We are happy to announce that the MongoDB Connector for Apache Spark is now officially certified for Microsoft Azure Databricks. MongoDB Atlas users can integrate Spark and MongoDB in the cloud for advanced analytics and machine learning workloads by using the MongoDB Connector for Apache Spark which is fully supported and maintained by MongoDB.
The MongoDB Connector for Apache Spark exposes all of Spark’s libraries, including Scala, Java, Python, and R. MongoDB data is materialized as DataFrames and Datasets for analysis with machine learning, graph, streaming, and SQL APIs. The MongoDB Connector for Apache Spark can take advantage of MongoDB’s aggregation pipeline and rich secondary indexes to extract, filter, and process only the range of data it needs – for example, analyzing all customers located in a specific geography. This is very different from simple NoSQL data stores that do not offer secondary indexes or in-database aggregations and require the extraction of all data based on a simple primary key, even if only a subset of that data is needed for the Spark process. This results in more processing overhead, more hardware, and longer time-to-insight for data scientists and engineers.
Additionally, MongoDB’s workload isolation makes it easy for users to efficiently process data drawn from multiple sources into a single database with zero impact on other business-critical database operations.

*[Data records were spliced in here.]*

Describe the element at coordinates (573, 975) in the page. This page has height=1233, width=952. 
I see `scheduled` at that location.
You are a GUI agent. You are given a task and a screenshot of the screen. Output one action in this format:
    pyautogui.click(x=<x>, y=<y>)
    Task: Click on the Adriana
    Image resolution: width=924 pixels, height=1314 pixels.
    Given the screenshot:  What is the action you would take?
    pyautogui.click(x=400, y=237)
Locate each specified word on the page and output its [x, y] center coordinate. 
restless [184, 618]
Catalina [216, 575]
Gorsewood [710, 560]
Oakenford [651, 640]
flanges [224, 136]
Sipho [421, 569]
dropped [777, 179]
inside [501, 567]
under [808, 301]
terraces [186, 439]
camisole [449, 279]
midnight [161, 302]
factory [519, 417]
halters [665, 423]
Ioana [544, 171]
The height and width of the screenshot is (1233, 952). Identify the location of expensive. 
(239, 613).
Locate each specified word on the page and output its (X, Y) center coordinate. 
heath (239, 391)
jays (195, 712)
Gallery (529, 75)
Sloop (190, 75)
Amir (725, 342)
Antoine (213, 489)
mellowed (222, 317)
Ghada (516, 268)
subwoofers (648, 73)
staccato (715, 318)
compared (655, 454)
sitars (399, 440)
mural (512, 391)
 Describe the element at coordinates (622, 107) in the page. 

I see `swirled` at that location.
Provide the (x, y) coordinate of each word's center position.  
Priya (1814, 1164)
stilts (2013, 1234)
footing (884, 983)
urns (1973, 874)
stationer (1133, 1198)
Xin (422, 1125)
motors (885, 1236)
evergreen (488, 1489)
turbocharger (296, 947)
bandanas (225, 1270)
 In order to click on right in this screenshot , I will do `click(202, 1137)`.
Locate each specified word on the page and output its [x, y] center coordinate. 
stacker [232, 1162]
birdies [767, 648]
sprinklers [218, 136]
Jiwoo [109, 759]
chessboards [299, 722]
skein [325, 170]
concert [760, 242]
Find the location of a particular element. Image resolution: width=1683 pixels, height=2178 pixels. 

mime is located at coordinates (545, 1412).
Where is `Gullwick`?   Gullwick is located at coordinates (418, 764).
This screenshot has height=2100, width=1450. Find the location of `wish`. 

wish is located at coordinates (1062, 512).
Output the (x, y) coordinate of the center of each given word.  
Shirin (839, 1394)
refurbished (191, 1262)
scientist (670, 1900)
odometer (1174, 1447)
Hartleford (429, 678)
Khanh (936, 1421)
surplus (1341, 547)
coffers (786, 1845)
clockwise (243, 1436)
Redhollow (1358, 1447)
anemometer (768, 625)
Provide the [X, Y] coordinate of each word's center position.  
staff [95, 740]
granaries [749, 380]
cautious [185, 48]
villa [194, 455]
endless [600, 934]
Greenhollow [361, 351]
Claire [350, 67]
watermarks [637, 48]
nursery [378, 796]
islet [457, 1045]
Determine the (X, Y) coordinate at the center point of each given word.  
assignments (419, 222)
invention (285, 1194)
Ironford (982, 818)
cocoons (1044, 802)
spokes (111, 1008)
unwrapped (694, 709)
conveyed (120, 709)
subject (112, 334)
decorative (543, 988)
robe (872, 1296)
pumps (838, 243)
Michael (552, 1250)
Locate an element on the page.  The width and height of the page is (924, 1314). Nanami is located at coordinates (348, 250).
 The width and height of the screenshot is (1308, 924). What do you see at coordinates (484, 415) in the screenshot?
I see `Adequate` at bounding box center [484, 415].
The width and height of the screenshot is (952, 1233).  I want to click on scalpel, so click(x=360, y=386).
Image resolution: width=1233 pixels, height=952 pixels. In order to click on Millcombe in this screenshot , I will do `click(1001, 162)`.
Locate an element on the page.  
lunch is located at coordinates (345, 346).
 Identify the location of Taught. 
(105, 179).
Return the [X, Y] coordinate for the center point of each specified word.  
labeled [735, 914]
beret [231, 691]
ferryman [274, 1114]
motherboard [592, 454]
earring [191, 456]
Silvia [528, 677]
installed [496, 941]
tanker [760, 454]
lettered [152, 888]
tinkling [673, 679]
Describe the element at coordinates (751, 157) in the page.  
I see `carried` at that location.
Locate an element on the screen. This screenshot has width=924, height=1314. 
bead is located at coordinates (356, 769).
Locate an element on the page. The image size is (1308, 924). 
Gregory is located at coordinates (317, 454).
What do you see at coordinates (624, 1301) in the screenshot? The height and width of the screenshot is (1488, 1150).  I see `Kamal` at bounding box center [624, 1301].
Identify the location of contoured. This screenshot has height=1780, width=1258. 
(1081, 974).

Running Spark on MongoDB reduces operational overhead as well by greatly simplifying your architecture and increasing the speed at which analytics can be executed.
MongoDB Atlas, our on-demand, fully-managed cloud database service for MongoDB, makes it even easier to run sophisticated analytics processing by eliminating the operational overhead of managing database clusters directly. By combining Azure Databricks and MongoDB, Atlas users can make benefit of a fully managed analytics platform, freeing engineering resources to focus on their core business domain and deliver actionable insights quickly.